Graduation Year


Document Type




Degree Name

Master of Science (M.S.)

Degree Granting Department

Biology (Integrative Biology)

Major Professor

Earl McCoy, Ph.D.

Co-Major Professor

Henry Mushinsky, Ph.D.

Committee Member

Gordon Fox, Ph.D.


conservation, habitat loss, presence/absence, hydrology


North American river otters are considered common in the state of Florida, but their populations have not been studied since the 1980’s. Since that time, Florida’s human population has more than doubled, and many natural areas of Florida have been developed. The aim of this study was to determine the presence or absence of river otters at locations in Florida which they historically inhabited. Forty-six sample sites where otters were historically found were obtained from the Florida Museum of Natural History Mammals Master Database (FMNH MMD). These sites were condensed to two focus areas, in and around Alachua and Collier Counties, where the sites were most highly clustered. Each site was surveyed to determine the presence or absence of river otters and to determine the suitability of the site’s environment for otter habitation.
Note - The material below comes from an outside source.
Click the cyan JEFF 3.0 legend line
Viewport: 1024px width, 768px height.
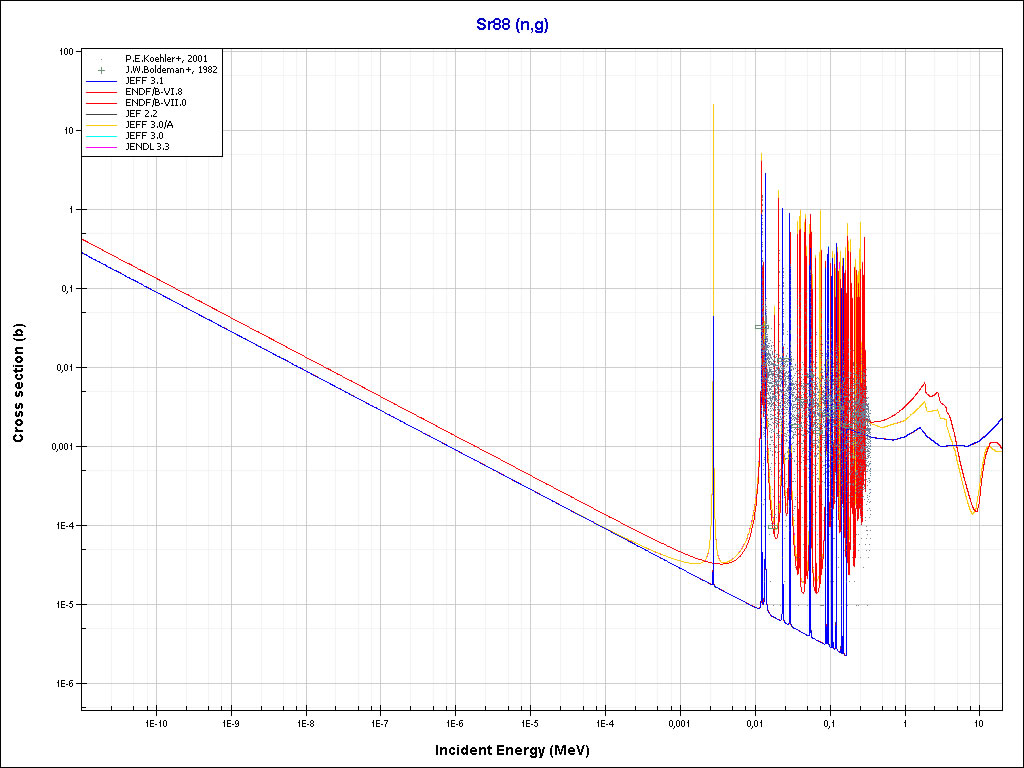(x=101, y=136)
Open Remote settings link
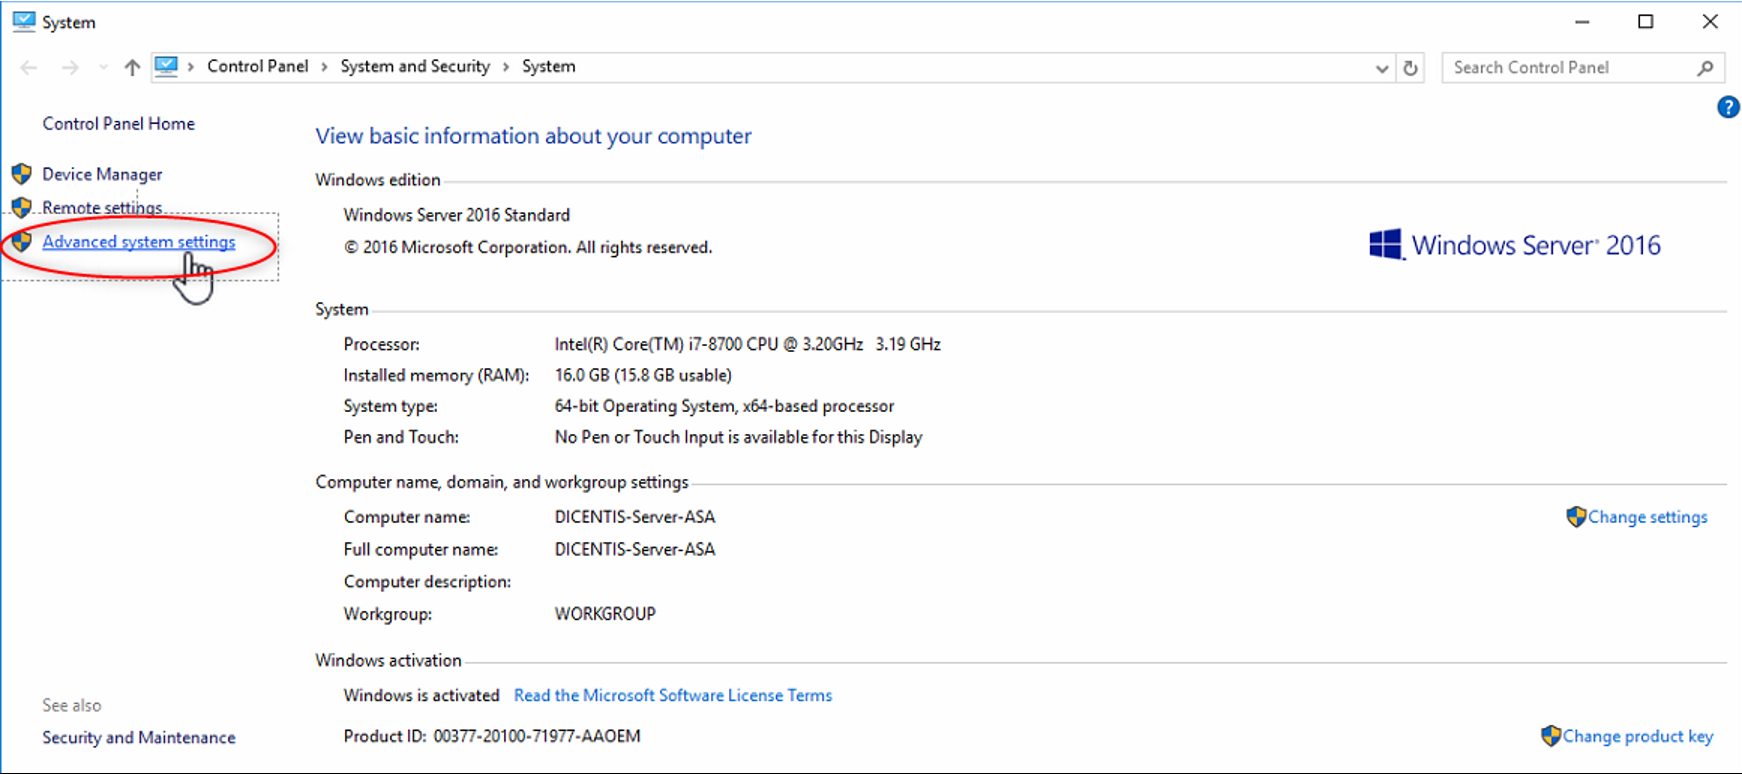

Sites with favorable habitat features for otters were surveyed a second time. River otters were not found at any site. Only 9 of the 46 sites had permanent water and only 8 of those had other habitat features preferred by otters. Therefore, only 17.39% of sites that historically supported otters likely still have the ability to do so. Loss of water over time is most likely the result of human disturbances such as the draining, damming, and canalizing of wetlands. As a result of this loss of natural habitat, river otters have become increasingly common in urban areas wither preferred habitat features, even if they are man-made. The increased presence near humans may have led to the apparently inaccurate assumption that otters are common, and, therefore, do not need protection.